### Records drawn from a dataset
══════════════════════════════

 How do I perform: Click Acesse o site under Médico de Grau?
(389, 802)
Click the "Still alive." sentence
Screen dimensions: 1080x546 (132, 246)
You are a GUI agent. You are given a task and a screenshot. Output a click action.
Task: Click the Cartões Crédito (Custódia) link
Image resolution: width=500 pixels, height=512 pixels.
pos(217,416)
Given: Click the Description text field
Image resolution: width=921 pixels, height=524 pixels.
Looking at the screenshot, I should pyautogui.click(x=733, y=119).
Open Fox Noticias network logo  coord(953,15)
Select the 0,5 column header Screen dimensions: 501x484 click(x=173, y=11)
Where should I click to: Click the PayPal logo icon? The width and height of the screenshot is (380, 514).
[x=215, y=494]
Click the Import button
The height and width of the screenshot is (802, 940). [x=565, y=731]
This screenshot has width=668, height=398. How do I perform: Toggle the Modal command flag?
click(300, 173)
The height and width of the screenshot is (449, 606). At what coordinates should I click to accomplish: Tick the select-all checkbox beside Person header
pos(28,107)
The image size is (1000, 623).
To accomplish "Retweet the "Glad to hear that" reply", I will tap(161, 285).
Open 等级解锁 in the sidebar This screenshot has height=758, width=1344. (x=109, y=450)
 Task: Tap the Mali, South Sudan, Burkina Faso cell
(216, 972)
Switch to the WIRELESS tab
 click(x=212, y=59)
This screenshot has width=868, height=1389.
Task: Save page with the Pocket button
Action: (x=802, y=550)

══════════════════════════════

### INSTRUCTIONS TO FOLLOW
Beginning at the line that holds "Where should I", reproduce each line of the records above down to and including the last one.

### SOLUTION TO THE PROBLEM
Where should I click to: Click the PayPal logo icon? The width and height of the screenshot is (380, 514).
[x=215, y=494]
Click the Import button
The height and width of the screenshot is (802, 940). [x=565, y=731]
This screenshot has width=668, height=398. How do I perform: Toggle the Modal command flag?
click(300, 173)
The height and width of the screenshot is (449, 606). At what coordinates should I click to accomplish: Tick the select-all checkbox beside Person header
pos(28,107)
The image size is (1000, 623).
To accomplish "Retweet the "Glad to hear that" reply", I will tap(161, 285).
Open 等级解锁 in the sidebar This screenshot has height=758, width=1344. (x=109, y=450)
 Task: Tap the Mali, South Sudan, Burkina Faso cell
(216, 972)
Switch to the WIRELESS tab
 click(x=212, y=59)
This screenshot has width=868, height=1389.
Task: Save page with the Pocket button
Action: (x=802, y=550)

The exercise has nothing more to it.